Data for locating words and elements:
'''

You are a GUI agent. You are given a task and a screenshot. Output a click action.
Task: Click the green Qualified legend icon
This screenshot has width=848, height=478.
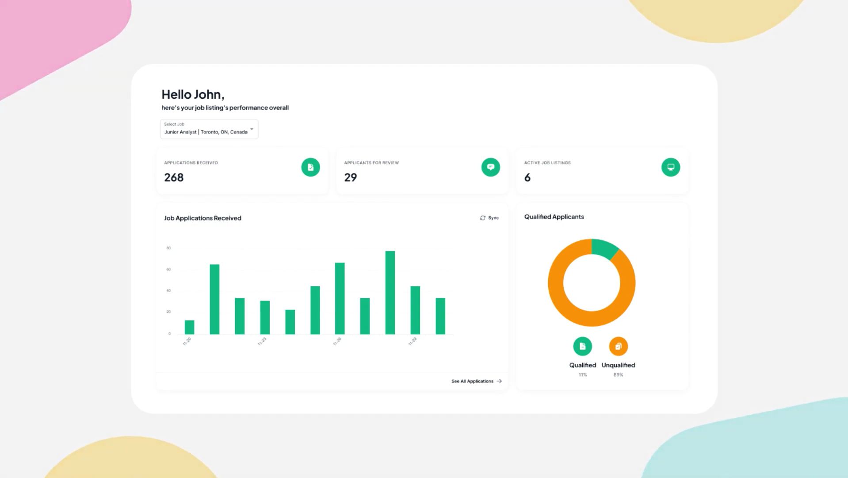coord(582,346)
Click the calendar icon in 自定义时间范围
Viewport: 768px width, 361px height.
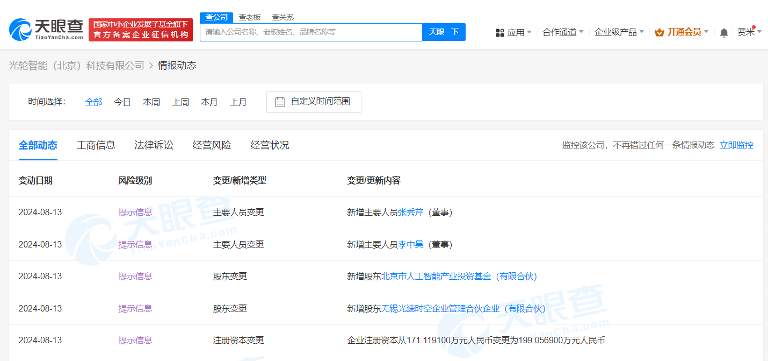tap(279, 102)
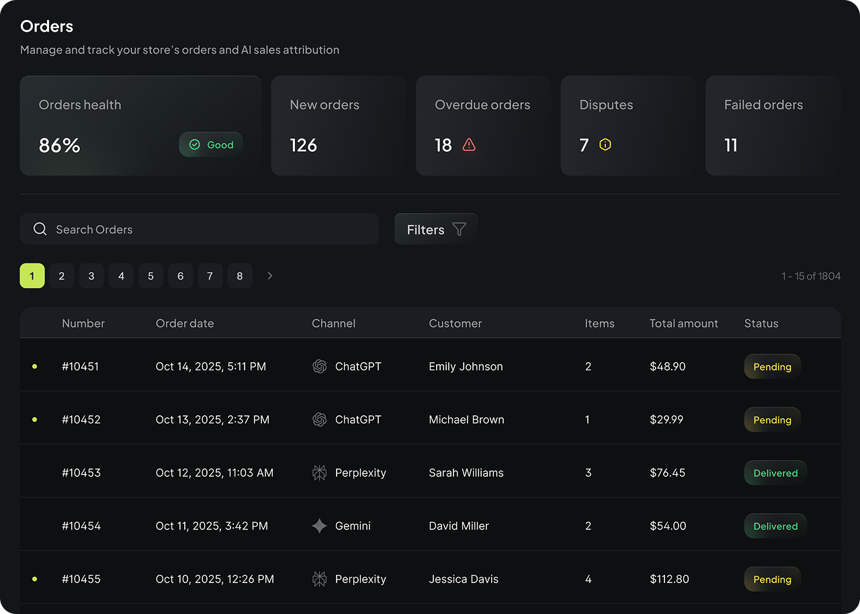
Task: Click Pending status badge for order #10451
Action: pos(772,367)
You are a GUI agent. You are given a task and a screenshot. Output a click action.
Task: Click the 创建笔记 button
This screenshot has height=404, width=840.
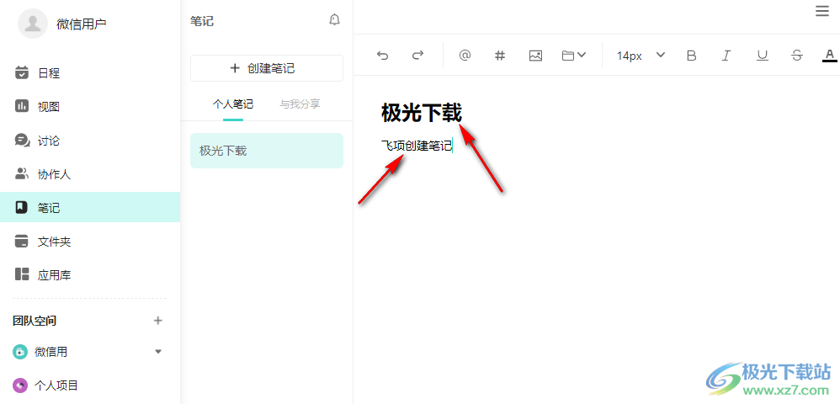(266, 68)
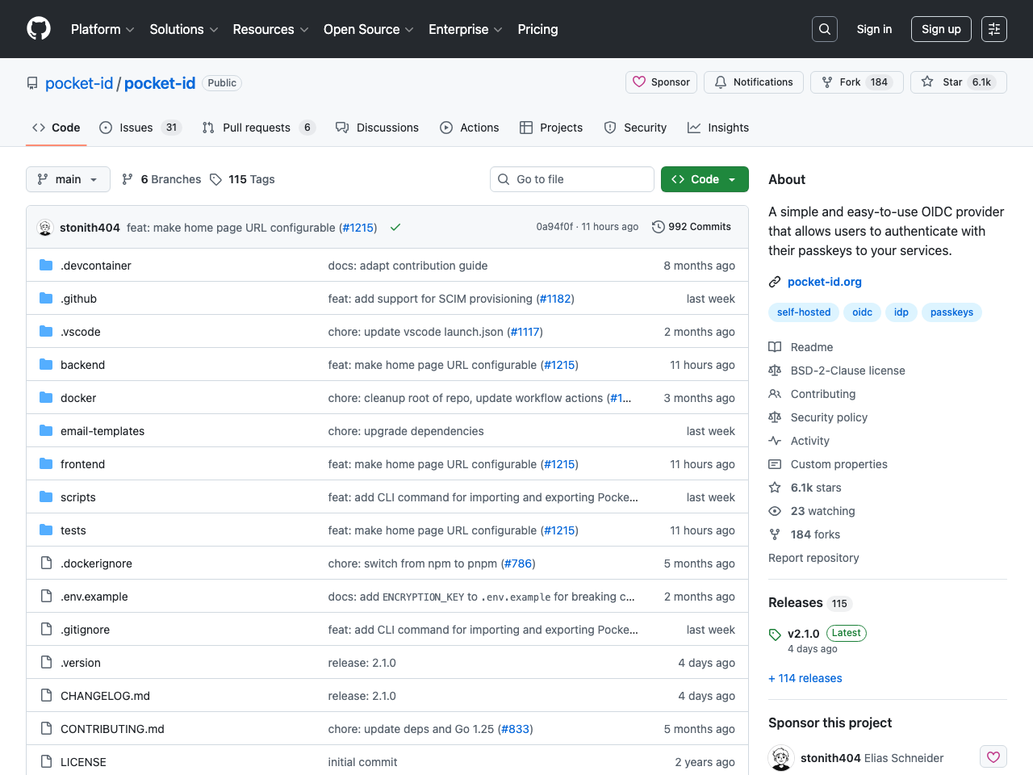Open the pocket-id.org website link
The height and width of the screenshot is (775, 1033).
coord(824,282)
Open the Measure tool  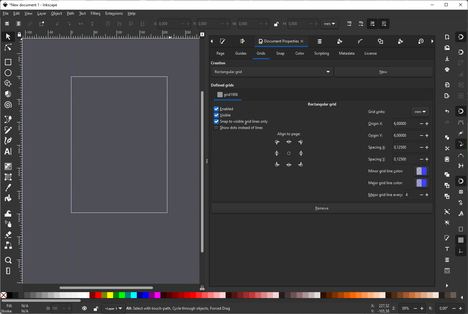[x=8, y=271]
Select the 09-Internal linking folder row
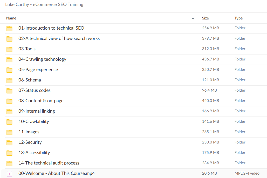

'''

Render everything from the start of the material down to the line containing "Action: pos(772,367)" as a numbered list, skipping blank lines. Leave the pictures out.

Solution to the problem
1. You are a GUI agent. You are given a task and a screenshot. Output a click action.
2. Task: Click the green Qualified legend icon
3. This screenshot has width=848, height=478.
4. coord(582,346)
5. Click the calendar icon in 自定义时间范围
6. Viewport: 768px width, 361px height.
7. tap(279, 102)
8. Task: Click Pending status badge for order #10451
9. Action: pos(772,367)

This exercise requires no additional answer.